*** Data excerpts

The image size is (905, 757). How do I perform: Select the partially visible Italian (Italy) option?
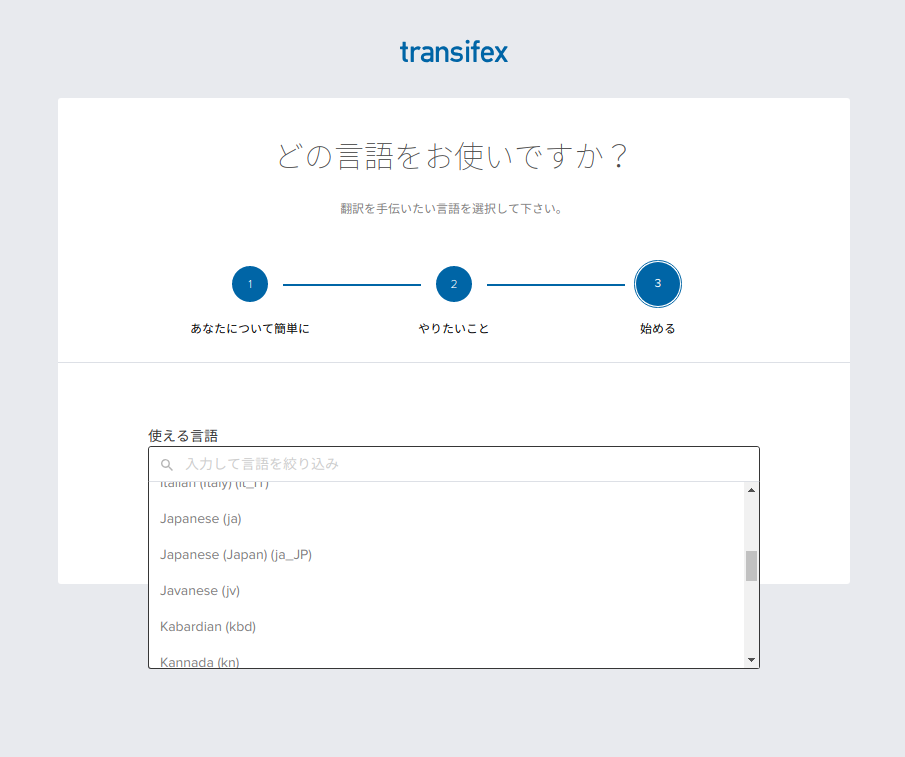[x=215, y=485]
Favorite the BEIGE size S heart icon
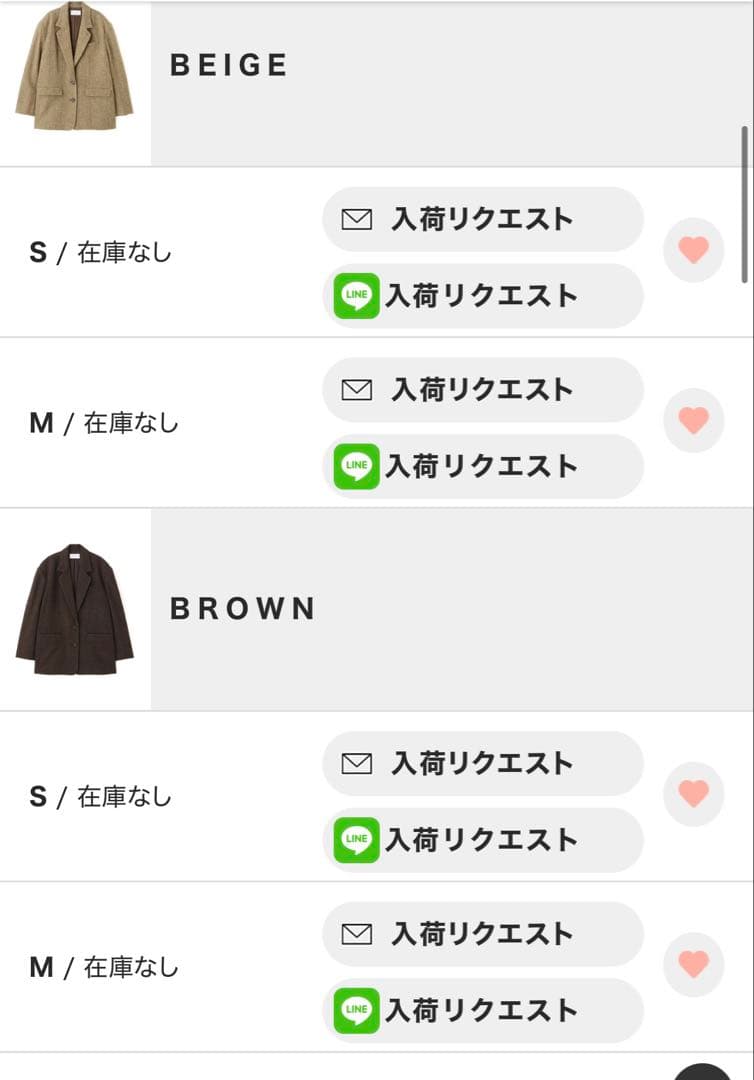The image size is (754, 1080). (693, 249)
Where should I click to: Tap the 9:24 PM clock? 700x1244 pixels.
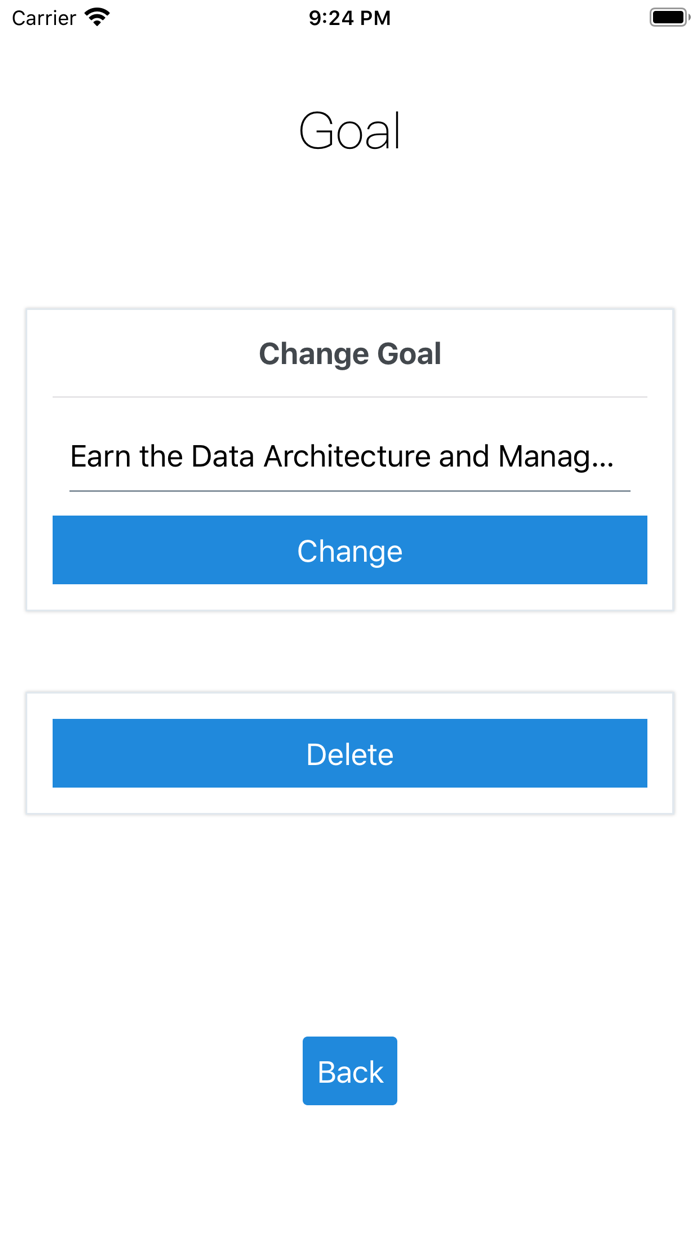point(350,18)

******

Task requirements
Write the listing out in full, exactly; no images.

Exercise response
The image size is (905, 757). How do I perform: Select the partially visible Italian (Italy) option?
[x=215, y=485]
Favorite the BEIGE size S heart icon
The image size is (754, 1080). (693, 249)
Where should I click to: Tap the 9:24 PM clock? 700x1244 pixels.
point(350,18)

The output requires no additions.